[ale] J2EE vs PHP

Ronald Chmara ron at Opus1.COM
Thu Mar 11 19:12:10 EST 2004


On Mar 11, 2004, at 4:57 PM, Michael Mealling wrote:

> On Thu, 2004-03-11 at 16:30, Ronald Chmara wrote:
>> On Mar 11, 2004, at 10:34 AM, Fletch wrote (and quoted):
>>> You might want to check out this paper.  I've quoted the conclusion
>>> paragraph below.  And I trust there's no confusion about what I'd
>>> sugguest instead of either of your sugguestions. :) (mod_perl
>>> underneath either HTML::Mason or Template Toolkit, of course)
>>>
>>> Experiences of Using PHP in Large Websites
>>> http://www.ukuug.org/events/linux2002/papers/html/php/
>> PHP is quite
>> easily scalable, if one simply takes the time to learn *how*. Same as
>> most other languages....but trying to scale perl in the *same* way as
>> PHP in the *same* way as ASP in the *same* way as J2EE? That way
>> madness lies. Each environment scales differently.
> Do you have any pointers for what the proper way to scale PHP is? And
> scale doesn't just include TPS rates. Scale includes complexity as 
> well.

Separate the datastore cluster from the presentation cluster (the easy 
one), code apps/pages in such a way as to make each page independent 
from other data, keep complexity per page down by avoiding code 
bloat...

PHP works best like unix (many small pieces put together as needed,, 
when needed) as compared to a modern shelfware application (all the 
pieces shoved into large binaries, tracking everything at once). Like 
any other environment, it's scalability can be compromised by doing it  
"the wrong way". Perhaps it's easier to point out past environments 
I've seen that hobble PHP... most issues seem to come from familiarity 
with other programming environments and workflows.

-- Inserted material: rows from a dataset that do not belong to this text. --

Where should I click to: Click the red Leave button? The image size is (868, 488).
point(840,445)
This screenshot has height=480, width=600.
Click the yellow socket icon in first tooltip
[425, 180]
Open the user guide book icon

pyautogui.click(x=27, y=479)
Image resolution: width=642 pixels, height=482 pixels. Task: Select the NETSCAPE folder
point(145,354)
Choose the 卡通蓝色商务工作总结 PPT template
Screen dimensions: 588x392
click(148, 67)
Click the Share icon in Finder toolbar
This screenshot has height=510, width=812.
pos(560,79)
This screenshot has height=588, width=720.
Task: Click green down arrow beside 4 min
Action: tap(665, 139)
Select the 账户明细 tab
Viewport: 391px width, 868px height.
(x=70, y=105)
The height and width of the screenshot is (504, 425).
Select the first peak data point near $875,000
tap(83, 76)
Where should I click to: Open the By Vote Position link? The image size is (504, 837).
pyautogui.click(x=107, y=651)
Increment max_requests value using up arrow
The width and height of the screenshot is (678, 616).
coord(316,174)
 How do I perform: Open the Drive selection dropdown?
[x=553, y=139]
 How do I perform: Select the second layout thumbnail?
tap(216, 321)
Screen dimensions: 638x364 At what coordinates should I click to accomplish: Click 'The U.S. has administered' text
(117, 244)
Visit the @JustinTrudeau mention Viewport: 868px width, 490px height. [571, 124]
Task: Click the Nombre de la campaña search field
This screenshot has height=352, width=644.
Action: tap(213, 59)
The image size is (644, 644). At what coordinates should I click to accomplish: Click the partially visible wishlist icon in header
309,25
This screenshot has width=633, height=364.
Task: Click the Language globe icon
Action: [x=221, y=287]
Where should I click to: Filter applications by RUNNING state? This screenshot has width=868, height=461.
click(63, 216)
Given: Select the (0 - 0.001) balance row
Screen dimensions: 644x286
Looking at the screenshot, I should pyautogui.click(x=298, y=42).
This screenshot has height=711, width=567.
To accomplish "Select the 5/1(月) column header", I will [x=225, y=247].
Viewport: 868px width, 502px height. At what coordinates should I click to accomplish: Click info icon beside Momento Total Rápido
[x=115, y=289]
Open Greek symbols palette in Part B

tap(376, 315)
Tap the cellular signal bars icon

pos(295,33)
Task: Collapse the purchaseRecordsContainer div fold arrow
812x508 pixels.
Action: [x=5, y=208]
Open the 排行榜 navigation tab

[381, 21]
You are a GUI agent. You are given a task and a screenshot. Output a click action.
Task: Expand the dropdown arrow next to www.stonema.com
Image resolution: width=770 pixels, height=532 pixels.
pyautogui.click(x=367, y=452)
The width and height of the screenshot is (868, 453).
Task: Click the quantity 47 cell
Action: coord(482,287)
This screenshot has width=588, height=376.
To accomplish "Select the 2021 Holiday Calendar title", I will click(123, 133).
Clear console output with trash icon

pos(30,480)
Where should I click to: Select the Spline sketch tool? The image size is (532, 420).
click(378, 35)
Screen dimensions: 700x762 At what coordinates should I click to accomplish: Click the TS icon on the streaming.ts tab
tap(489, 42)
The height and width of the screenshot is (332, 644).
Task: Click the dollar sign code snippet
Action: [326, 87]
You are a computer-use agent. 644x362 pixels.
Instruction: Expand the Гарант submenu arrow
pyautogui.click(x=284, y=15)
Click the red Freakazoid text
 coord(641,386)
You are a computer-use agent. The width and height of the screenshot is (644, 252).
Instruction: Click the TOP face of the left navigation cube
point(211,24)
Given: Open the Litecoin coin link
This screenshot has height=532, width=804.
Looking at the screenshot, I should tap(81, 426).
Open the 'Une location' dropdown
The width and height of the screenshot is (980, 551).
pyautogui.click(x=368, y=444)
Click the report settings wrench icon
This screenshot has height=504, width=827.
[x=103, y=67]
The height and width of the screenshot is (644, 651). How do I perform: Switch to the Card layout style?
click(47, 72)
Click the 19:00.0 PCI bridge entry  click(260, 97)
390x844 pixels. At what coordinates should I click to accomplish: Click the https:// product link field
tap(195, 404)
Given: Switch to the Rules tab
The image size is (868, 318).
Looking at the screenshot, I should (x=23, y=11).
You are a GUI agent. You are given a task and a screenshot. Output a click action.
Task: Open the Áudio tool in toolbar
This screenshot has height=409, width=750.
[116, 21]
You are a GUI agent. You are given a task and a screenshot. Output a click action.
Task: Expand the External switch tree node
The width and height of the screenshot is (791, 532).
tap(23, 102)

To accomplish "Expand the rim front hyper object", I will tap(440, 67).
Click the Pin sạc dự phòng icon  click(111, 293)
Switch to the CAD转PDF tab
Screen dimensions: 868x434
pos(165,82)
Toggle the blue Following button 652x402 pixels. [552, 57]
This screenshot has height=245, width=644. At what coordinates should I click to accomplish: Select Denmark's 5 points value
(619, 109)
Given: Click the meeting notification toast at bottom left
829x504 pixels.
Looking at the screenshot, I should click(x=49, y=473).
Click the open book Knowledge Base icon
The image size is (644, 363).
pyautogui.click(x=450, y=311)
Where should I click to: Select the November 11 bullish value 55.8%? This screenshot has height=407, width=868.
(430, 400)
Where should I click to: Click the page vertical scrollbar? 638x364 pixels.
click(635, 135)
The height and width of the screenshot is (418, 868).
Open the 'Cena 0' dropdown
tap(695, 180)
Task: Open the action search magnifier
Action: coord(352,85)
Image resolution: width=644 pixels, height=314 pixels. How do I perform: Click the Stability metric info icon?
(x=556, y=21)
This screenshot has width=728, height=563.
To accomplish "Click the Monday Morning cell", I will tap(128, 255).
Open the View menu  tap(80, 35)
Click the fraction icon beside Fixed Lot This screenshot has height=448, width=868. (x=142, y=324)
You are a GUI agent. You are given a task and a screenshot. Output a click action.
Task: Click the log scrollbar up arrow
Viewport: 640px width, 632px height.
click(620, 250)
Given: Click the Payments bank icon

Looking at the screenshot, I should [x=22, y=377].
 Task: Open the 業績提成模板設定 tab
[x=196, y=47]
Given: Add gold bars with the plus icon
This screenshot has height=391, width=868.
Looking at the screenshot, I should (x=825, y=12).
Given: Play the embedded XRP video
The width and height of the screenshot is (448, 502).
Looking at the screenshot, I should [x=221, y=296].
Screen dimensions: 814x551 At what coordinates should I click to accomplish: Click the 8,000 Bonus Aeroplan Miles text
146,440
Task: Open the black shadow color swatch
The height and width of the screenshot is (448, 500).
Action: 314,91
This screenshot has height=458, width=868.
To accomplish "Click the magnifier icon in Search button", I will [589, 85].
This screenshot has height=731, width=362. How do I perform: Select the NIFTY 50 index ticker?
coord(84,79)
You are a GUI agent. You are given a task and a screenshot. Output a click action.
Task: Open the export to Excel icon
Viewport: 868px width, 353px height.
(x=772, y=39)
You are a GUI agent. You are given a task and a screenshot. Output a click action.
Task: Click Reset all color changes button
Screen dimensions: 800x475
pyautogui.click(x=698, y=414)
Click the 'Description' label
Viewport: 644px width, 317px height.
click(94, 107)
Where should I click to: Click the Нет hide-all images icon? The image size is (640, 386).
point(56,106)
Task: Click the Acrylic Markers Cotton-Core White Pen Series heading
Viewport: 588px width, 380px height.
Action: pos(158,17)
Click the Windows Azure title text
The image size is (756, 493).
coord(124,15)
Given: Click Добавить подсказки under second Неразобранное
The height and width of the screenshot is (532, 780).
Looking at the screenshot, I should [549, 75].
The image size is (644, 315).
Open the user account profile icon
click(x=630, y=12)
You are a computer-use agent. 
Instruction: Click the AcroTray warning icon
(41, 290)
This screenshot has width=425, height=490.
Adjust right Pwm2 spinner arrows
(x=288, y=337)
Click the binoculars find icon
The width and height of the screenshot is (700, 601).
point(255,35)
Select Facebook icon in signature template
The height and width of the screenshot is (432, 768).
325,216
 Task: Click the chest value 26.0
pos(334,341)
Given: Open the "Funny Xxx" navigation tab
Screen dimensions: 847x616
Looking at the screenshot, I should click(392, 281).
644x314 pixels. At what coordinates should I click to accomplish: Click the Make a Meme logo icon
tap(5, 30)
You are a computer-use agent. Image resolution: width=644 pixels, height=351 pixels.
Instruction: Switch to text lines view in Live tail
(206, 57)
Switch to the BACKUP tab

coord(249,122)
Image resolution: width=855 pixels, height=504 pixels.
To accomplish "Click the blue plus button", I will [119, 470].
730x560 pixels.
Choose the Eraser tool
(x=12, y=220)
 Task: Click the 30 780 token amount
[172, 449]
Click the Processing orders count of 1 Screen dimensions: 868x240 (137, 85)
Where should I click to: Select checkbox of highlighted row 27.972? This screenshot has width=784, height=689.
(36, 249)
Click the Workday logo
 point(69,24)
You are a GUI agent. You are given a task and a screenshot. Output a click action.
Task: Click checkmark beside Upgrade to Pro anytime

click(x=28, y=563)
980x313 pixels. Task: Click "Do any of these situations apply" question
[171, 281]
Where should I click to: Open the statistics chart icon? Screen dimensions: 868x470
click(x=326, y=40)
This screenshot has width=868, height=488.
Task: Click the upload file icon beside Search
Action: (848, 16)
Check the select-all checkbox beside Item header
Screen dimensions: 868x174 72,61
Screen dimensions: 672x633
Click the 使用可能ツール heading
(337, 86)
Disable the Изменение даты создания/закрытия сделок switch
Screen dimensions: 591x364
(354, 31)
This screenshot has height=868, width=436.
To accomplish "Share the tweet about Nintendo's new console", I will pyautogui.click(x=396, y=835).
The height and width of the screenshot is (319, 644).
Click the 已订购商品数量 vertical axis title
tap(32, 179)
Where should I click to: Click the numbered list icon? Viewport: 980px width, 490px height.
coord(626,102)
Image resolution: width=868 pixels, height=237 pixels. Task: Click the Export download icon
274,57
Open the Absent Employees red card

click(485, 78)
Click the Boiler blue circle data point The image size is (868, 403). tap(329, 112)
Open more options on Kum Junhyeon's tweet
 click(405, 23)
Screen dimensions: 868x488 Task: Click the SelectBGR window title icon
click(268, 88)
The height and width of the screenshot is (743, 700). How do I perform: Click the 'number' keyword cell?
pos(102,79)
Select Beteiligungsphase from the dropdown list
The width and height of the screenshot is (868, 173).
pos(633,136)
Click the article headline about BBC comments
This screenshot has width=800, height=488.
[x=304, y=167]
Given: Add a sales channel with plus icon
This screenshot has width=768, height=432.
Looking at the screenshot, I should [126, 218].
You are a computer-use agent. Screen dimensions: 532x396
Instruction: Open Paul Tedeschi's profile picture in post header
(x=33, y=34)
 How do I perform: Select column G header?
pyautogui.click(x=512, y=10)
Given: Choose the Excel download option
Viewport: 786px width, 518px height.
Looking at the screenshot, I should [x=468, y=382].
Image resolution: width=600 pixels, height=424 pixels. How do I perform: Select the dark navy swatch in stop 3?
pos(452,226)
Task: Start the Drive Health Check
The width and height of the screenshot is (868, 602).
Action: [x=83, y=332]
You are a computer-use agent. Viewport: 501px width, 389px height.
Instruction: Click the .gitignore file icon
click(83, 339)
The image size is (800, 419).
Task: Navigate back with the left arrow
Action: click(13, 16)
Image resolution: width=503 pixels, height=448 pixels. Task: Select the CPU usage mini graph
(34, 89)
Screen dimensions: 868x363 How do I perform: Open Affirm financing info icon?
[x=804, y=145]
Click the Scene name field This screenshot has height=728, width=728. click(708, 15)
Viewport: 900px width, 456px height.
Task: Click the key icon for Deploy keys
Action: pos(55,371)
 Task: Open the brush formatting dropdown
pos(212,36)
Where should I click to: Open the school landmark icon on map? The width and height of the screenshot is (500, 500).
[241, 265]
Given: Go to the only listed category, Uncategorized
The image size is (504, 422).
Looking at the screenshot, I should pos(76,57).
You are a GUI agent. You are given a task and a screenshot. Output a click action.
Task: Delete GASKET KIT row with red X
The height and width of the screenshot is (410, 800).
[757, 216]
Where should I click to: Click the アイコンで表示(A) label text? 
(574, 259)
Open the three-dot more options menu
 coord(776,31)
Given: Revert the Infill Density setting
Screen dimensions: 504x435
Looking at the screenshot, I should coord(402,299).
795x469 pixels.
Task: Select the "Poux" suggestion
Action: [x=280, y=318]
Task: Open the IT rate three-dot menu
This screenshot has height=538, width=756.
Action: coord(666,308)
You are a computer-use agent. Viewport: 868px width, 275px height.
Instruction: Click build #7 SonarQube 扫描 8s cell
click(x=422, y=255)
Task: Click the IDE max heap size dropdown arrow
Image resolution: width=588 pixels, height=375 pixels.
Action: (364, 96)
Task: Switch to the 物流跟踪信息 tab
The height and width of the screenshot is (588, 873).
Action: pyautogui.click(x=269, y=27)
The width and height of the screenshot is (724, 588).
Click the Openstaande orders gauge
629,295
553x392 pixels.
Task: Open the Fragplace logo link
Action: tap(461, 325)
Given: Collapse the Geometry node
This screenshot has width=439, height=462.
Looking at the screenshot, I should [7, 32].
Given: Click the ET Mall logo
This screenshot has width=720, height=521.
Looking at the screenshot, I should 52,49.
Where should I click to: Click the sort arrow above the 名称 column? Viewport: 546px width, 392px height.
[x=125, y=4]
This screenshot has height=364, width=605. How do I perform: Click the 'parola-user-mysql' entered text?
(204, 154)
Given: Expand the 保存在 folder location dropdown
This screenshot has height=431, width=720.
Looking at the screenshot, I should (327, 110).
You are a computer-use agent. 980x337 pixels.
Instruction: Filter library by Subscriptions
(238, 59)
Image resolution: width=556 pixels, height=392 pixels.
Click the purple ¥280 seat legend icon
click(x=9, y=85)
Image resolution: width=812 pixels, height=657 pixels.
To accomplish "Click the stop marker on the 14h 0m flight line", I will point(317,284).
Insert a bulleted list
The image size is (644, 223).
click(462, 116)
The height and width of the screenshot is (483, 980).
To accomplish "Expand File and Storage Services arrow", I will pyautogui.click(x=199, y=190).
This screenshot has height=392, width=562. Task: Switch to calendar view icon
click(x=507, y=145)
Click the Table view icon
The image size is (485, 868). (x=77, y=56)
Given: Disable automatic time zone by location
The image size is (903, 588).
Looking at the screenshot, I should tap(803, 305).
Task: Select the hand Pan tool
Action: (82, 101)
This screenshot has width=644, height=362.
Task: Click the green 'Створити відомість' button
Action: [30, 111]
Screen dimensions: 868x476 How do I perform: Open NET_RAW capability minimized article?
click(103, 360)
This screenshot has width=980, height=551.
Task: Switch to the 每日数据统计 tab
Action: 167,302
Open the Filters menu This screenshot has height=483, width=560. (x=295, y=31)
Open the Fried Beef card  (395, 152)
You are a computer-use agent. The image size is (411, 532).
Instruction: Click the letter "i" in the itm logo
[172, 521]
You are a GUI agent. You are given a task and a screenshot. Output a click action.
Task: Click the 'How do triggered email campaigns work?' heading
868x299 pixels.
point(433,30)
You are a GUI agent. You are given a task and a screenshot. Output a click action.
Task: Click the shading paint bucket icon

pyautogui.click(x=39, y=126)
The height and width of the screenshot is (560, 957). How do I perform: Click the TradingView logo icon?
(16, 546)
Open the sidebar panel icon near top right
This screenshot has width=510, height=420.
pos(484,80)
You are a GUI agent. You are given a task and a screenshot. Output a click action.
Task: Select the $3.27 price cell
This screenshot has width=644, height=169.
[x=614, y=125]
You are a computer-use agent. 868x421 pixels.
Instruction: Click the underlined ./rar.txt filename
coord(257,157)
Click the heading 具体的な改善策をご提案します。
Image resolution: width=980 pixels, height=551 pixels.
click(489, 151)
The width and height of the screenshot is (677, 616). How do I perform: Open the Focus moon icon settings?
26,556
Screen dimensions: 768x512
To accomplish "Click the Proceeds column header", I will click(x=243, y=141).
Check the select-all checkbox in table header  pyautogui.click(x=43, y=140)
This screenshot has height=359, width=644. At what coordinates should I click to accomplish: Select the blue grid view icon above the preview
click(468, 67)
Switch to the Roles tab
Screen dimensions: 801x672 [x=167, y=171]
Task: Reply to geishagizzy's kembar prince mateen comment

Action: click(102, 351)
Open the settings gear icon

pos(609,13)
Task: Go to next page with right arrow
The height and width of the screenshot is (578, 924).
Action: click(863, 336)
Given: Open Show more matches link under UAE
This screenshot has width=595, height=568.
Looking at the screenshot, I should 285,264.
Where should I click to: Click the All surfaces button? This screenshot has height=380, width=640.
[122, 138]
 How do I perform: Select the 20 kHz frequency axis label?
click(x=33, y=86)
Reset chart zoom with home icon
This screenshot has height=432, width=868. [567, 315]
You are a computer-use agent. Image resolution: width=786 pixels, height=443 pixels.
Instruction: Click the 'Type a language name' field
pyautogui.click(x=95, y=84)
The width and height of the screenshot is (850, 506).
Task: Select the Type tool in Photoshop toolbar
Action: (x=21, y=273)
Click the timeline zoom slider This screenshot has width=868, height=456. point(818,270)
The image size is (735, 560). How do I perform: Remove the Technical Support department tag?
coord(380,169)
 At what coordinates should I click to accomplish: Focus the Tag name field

Problem 1: The mega-load. Programmers accustomed to building monolithic 
apps include all the PHP code in one file, or a group of include'd 
files pulled up on each page. This makes perfect sense for a monolithic 
app (compile once), or with some mod_perl and python setups (only 
recompile as needed), but with PHP, what happens on page 10 in a 
workflow isn't needed for page two, and, PHP "recompiles" every loaded 
PHP and HTML file on every page hit (Read that again if needed... it 
can be a jaw dropper). What eventually happens is that every function, 
every presentation routine, winds up getting reloaded and recompiled 
every single time.... I've seen sites where an entire 10Mb of site code 
was being loaded, and reinterpreted, on every single page hit (ugh.). 
The solution is simple, but runs counter-intuitive to how many 
programmers may be accustomed to thinking: Only load, on each page hit, 
the code blocks needed for a given page.

Problem 2: The ?berfunction. This is related to problem one. Rather 
than writing small, tight, exclusive code blocks, programmers tend to 
group similar functionality into a single location. So, rather than 
having 15 or 20 different pieces of code defining different 
"data-access techniques", a single lookup on, say, a user id, may call 
functions (that must be reloaded, and recompiled!) for mySQL, 
PostgreSQL, flat-file parsing, RSS, and 
every-other-data-type-under-the-sun. Solution:
Segment out code like mad, not just into routines/functions, but 
separate files, and only load the code/files that are needed. If you're 
just doing a Oracle query, why also load and recompile any custom mySQL 
query functions, or for that matter, custom Oracle update functions?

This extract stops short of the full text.